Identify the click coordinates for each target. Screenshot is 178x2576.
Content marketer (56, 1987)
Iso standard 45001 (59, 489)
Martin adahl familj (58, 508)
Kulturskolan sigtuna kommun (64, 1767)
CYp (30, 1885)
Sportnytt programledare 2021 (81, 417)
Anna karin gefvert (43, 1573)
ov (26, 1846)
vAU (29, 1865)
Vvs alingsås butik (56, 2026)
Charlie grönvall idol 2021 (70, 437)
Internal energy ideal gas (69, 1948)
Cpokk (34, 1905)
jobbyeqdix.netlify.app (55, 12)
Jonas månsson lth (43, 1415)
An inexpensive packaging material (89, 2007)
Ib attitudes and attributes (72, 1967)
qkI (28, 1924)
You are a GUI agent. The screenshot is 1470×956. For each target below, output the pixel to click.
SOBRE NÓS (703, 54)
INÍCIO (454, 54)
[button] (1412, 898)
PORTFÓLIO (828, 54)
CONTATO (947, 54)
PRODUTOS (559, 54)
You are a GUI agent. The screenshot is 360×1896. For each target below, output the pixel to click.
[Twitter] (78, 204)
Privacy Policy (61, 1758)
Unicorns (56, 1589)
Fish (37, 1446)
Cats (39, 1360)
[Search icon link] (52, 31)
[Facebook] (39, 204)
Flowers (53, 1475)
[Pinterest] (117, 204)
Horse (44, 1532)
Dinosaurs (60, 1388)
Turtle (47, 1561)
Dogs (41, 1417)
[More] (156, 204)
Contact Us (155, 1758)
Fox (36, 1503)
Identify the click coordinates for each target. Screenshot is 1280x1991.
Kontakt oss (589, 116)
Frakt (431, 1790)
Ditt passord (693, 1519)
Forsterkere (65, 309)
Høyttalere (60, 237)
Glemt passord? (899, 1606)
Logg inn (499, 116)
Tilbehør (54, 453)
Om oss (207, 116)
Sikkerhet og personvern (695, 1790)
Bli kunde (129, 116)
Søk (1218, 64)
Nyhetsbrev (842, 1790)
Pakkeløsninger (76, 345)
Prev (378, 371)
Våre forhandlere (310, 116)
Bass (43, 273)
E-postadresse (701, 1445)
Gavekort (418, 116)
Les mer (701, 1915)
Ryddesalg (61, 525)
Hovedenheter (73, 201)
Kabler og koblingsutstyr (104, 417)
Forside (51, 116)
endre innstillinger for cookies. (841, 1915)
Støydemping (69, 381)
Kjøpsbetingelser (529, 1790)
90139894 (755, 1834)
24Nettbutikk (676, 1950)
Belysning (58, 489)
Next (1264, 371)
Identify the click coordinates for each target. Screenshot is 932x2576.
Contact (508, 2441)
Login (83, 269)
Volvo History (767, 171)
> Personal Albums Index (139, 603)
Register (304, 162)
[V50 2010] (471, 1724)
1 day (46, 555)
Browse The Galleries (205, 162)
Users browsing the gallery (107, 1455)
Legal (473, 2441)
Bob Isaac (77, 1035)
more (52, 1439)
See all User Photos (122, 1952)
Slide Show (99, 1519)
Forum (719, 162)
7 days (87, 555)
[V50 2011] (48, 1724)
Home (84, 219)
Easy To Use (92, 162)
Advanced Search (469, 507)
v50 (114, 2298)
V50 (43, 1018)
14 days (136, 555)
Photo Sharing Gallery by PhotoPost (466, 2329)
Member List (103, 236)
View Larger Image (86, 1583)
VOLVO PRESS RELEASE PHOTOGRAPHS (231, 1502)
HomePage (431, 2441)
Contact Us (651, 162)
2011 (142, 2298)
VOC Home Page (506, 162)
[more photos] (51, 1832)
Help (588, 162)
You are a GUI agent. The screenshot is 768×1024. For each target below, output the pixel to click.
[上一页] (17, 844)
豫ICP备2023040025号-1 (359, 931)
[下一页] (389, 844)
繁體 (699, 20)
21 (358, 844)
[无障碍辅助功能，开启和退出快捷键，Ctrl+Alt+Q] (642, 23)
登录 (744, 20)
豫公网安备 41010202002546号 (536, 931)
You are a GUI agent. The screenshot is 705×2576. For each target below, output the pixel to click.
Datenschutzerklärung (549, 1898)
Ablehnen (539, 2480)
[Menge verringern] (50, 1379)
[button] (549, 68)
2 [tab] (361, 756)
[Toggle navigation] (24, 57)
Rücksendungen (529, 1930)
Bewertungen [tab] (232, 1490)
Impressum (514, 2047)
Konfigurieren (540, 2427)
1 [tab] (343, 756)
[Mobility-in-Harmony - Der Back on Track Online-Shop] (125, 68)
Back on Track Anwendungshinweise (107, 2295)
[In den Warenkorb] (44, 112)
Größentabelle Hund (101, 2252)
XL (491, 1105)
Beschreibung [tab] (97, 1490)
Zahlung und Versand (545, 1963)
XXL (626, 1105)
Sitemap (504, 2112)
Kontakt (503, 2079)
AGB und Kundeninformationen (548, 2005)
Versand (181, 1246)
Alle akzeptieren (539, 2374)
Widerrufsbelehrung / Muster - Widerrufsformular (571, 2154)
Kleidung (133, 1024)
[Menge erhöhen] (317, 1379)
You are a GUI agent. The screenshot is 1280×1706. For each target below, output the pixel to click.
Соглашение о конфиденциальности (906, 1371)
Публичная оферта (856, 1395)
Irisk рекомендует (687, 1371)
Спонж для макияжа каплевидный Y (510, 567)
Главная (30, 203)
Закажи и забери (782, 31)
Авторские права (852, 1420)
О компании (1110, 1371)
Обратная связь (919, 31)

ABOUT THIS EXERCISE: What you write should match, character for character, the lines from the one with "AGB und Kundeninformationen (548, 2005)" to the end of the data, both included.

ANSWER SECTION:
AGB und Kundeninformationen (548, 2005)
Versand (181, 1246)
Alle akzeptieren (539, 2374)
Widerrufsbelehrung / Muster - Widerrufsformular (571, 2154)
Kleidung (133, 1024)
[Menge erhöhen] (317, 1379)
You are a GUI agent. The screenshot is 1280×1706. For each target below, output the pixel to click.
Соглашение о конфиденциальности (906, 1371)
Публичная оферта (856, 1395)
Irisk рекомендует (687, 1371)
Спонж для макияжа каплевидный Y (510, 567)
Главная (30, 203)
Закажи и забери (782, 31)
Авторские права (852, 1420)
О компании (1110, 1371)
Обратная связь (919, 31)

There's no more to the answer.